1

I'm new to OpenMP. When I parallelize a for loop using

  #pragma omp parallel for num_threads(4)
  for(i=0;i<4;i++){
    //some parallelizable code
  }

Is it guaranteed that every thread takes one and only one value of i? How is the loop work divided among the threads in general when num_threads is not equal to or does not evenly divide the total number of times of the for loop? Is there a command I can use to specify that each thread takes only one value of i, or the number of values of i each thread takes?

Zhuoran He
  • 873
  • 9
  • 15
  • Hi, look at the schedule kw, https://msdn.microsoft.com/de-de/library/x5aw0hdf(v=vs.90).aspx – vadikrobot Sep 12 '16 at 07:25
  • As Microsoft supports only OpenMP 2.0, most other OpenMP implementations will have additional useful options. – tim18 Sep 12 '16 at 13:24
  • I find it constructive to [implement the scheduling yourself](https://stackoverflow.com/a/30591616/2542702). – Z boson Sep 13 '16 at 09:29

1 Answers1

4

The work division in a loop construct is decided by the schedule.

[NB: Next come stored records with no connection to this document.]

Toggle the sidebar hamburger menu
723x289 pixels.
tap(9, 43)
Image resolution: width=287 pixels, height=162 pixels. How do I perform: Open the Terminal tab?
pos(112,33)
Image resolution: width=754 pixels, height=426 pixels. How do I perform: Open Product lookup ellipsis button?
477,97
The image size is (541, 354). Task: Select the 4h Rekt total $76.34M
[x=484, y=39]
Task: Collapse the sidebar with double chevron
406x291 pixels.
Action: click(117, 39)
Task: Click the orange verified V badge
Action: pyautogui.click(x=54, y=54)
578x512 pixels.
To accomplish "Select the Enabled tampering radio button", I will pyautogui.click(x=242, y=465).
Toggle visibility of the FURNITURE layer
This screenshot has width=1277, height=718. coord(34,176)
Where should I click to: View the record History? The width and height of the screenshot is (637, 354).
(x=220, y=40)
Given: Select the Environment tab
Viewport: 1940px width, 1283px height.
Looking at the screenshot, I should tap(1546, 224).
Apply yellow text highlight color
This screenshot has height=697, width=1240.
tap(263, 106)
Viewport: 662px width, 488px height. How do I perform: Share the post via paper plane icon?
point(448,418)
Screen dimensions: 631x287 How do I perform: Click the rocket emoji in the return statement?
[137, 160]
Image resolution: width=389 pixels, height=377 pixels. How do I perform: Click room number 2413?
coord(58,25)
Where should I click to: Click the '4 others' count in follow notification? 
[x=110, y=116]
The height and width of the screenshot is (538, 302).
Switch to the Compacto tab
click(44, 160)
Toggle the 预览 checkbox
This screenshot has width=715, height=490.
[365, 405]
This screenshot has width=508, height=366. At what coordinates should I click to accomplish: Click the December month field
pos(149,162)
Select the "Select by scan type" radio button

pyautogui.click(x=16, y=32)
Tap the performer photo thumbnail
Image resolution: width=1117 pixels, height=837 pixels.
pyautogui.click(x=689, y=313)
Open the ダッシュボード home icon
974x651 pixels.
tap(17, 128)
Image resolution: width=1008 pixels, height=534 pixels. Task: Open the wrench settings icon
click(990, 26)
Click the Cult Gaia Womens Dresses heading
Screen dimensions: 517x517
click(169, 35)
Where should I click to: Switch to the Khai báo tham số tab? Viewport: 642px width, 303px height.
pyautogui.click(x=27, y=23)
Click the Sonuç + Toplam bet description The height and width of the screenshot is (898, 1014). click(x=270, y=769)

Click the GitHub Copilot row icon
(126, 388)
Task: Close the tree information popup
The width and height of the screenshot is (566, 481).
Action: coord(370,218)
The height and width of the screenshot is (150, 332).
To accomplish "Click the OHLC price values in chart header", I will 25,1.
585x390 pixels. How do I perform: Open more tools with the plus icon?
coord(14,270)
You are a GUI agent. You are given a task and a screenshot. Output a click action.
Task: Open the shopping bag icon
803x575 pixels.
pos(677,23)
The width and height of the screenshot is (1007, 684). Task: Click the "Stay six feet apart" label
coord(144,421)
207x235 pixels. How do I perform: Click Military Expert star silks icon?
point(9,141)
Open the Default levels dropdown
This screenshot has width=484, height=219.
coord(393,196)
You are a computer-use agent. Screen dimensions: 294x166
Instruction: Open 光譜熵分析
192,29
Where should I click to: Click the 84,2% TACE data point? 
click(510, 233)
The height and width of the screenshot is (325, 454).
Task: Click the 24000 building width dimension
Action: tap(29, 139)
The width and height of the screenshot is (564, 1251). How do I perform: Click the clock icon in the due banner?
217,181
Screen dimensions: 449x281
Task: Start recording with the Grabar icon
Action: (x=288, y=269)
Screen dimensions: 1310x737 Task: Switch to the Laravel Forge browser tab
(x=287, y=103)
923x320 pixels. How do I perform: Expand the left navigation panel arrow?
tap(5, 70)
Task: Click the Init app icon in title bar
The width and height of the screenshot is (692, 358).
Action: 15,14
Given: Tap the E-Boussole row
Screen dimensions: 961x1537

If no schedule clause is present, the def-sched-var schedule is used, which is implementation defined.

You could use schedule (static, 1), which in your case guarantees that each thread will get exactly one value.

I highly recommend to take a look at the OpenMP specification, Table 2.5 and 2.7.1.1.

There may be legitimate reasons for making this kind of assumptions, but in general the correctness of your loop code should not depend on this. Primarily I would treat this as a performance-hint.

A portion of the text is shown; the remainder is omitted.